The first periodization of Gumelniţa culture was suggested by VI. Dumitrescu who split the civilization of Gumelniţa into two phases: A and B. Later on, Dinu V. Rosetti divided the civilization into Al, A2 and B1, B2.

Gumelniţa A
With a centric evolution from geographic point of view, the intensity of the cultural trends decreased from the center towards peripheral area. Having a strong Boian background at the origins, mixed with Maritza elements, the Gumelniţa culture lasted short of a millennium from the beginning of the Chalcolithic to the start of the fourth millennium BC.

Gumelniţa A1
4700–4350.

Gumelniţa A2
4500–3950. The regional characteristics of A1 phase are diminished, and more uniform characteristics are identified in discovered artifacts.

Synchronisms

Art
The Gumelniţa is remarkable by the richness of its anthropomorphic and zoomorphic representations. Some consider the achievements of prehistoric craftsmen to be true masterpieces.

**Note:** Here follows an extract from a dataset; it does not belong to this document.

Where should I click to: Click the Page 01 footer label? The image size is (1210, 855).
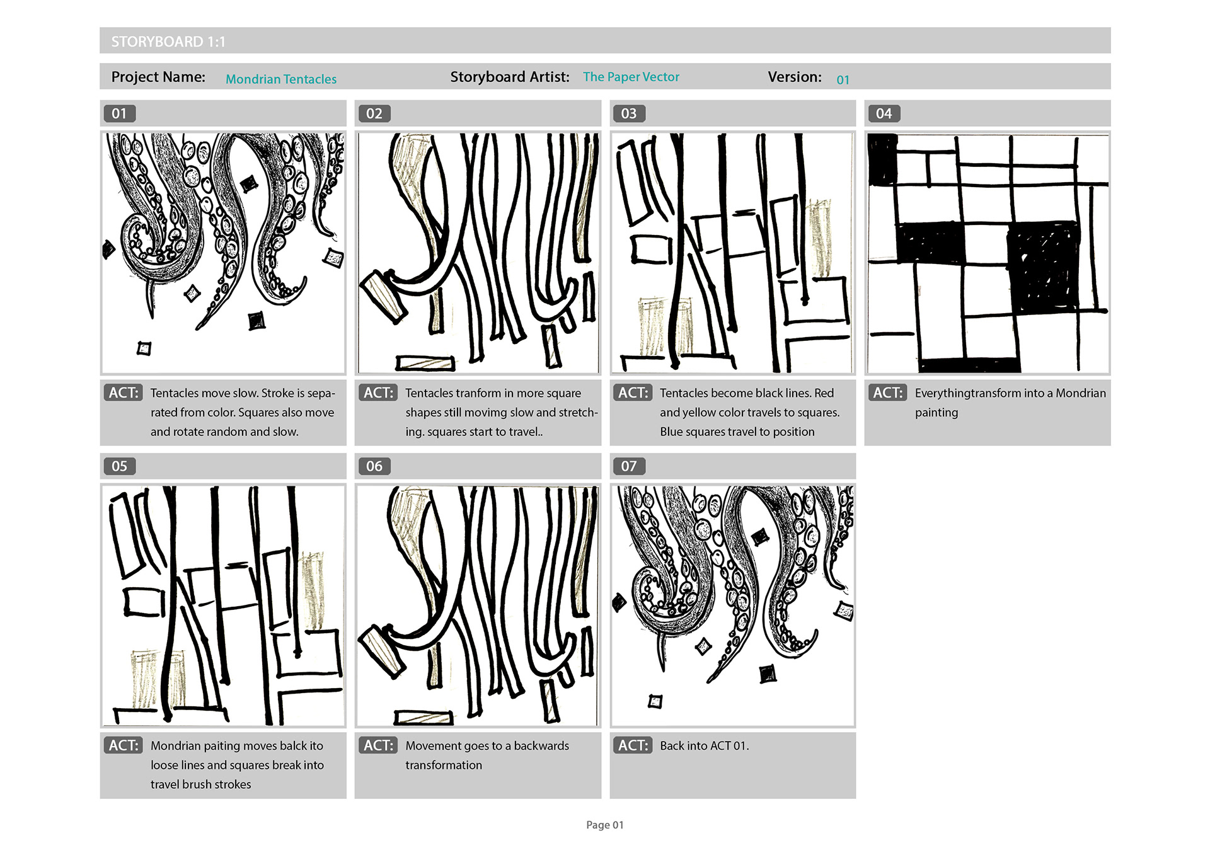(605, 825)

The representation from Gumelnița art differ by other cultures by the following:
statuettes morphology characterised by expressivity, gesture and attitude.
modelling technique
arms positions on the belly, stretched laterally, in the position of the "thinker"
sex representation
decoration pattern

Seashell ornament is relatively common. At least some of the shellfish used come from the Aegean regions, for example the spondylas and the dentals.

As evidence from archaeology, thousands of artifacts from Neolithic Europe have been discovered, mostly in the form of female figurines. As a result a 'mother goddess' theory was proposed. The leading proponent was the archaeologist Marija Gimbutas. This interpretation is still a subject of great controversy in archaeology due to Gimbutas' many inferences about the symbols on artifacts.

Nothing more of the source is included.